Vijfde klas, vrijdagavond naar de soos op de Jan Steenlaan. In mijn herinnering ging ik iedere week, maar het zal niet meer dan een keer of acht zijn geweest.
Ronald en ik, we hielden van Madness en de Specials, dansten als dollen. De dj draaide godzijdank niet de Saturday Night Fever en Grease-soundtracks kaal, maar koos ook voor Rubber Duckie van Bootsy.
Bootsy Collins - Rubber Duckie
Ah, Bootsy! Dit was de eerste keer dat ik P-Funk hoorde. Ik stopte meteen met dansen en liep naar de draaitafel om te lezen wat er op het label stond. Een ander nummer dat ik daar voor het eerst hoorde was Fly Like an Eagle van Steve Miller. Ik voelde me opgetild door dit nummer, net als Dancing Barefoot van Patti Smith deed het me zweven. De dj liet de meeste nummers gewoon uitspelen, mixte minimaal of niet.
In een artikel over een beroemde dansgelegenheid in New York kwam die weigering om te mixen terug. Eigenaar en plaatjesdraaier David Mancuso was nogal eigenzinnig. Zo liet hij begin jaren ’70 in zijn Loft nummers altijd helemaal uitdraaien.

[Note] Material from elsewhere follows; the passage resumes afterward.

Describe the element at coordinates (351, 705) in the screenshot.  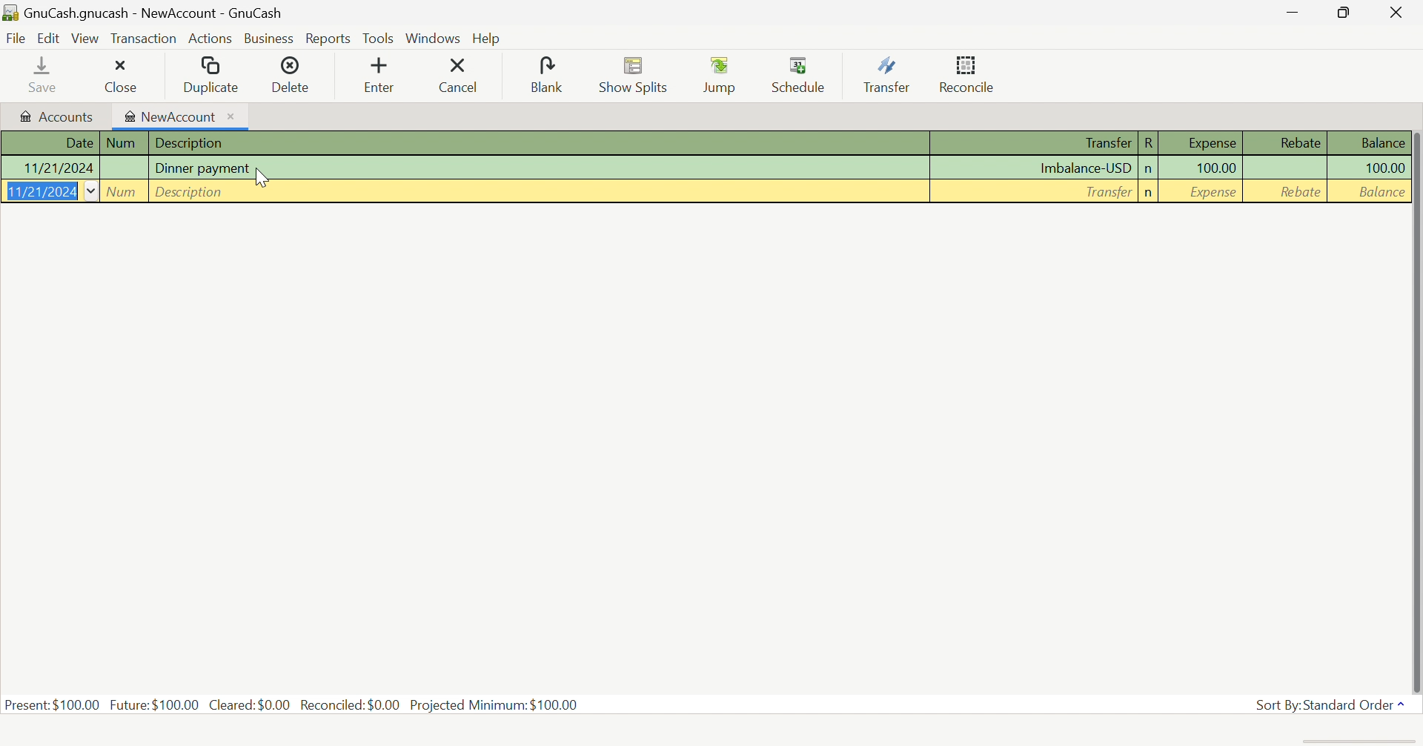
I see `Reconciled: $0.00` at that location.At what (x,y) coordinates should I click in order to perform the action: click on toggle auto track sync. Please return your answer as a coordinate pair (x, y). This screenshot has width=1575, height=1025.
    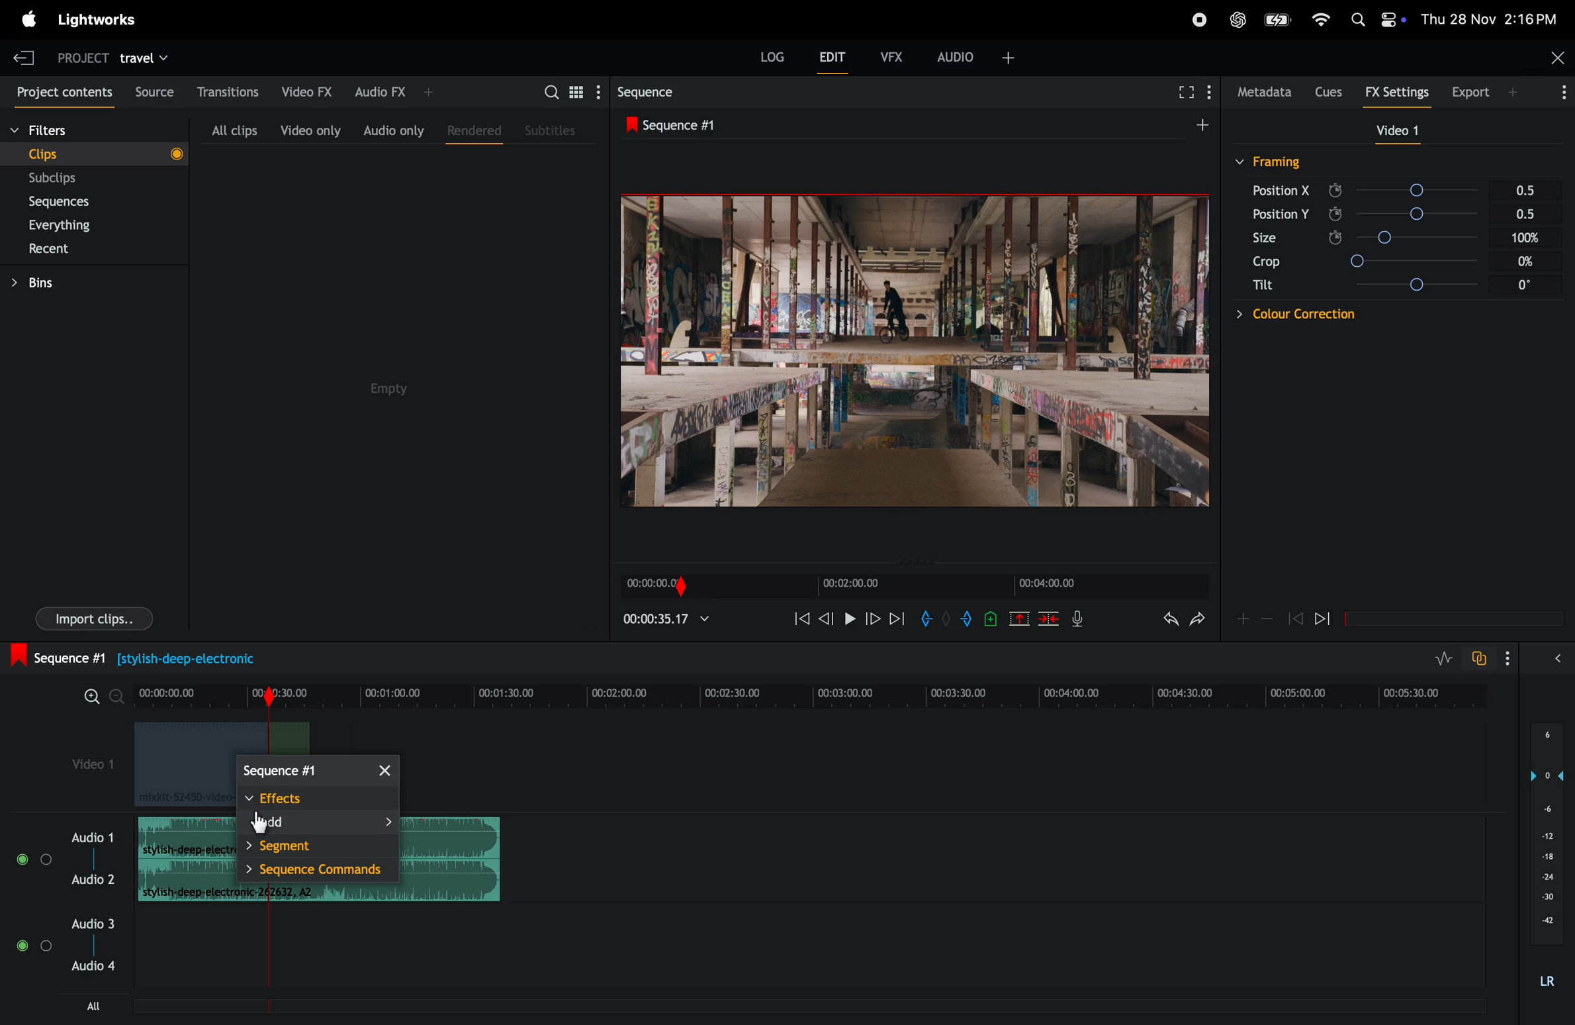
    Looking at the image, I should click on (1482, 657).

Rustig het 15 minuten durende Do What You Like van Blind Faith opzetten en ondanks minutenlang percussiegefreak uit laten spelen. Bravo.
Hij begon de club gewoon in zijn appartement - gasten welkom op uitnodiging. In deze ‘loft’ liet hij Klipschorn-speakers plaatsen1. Ontworpen door Paul Klipsch kregen deze boxen - 128 cm hoog, 80 breed en 72 cm diep - hun naam door de fiberglas hoorn die in de speakers zorgde voor de lage tonen. De speakers zijn zo ontworpen dat ze vanuit de hoeken van een ruimte de luisteraar konden omhullen met geluid. Volgens de fabrikant een ‘basic design that cannot me improved according to laws of physic.’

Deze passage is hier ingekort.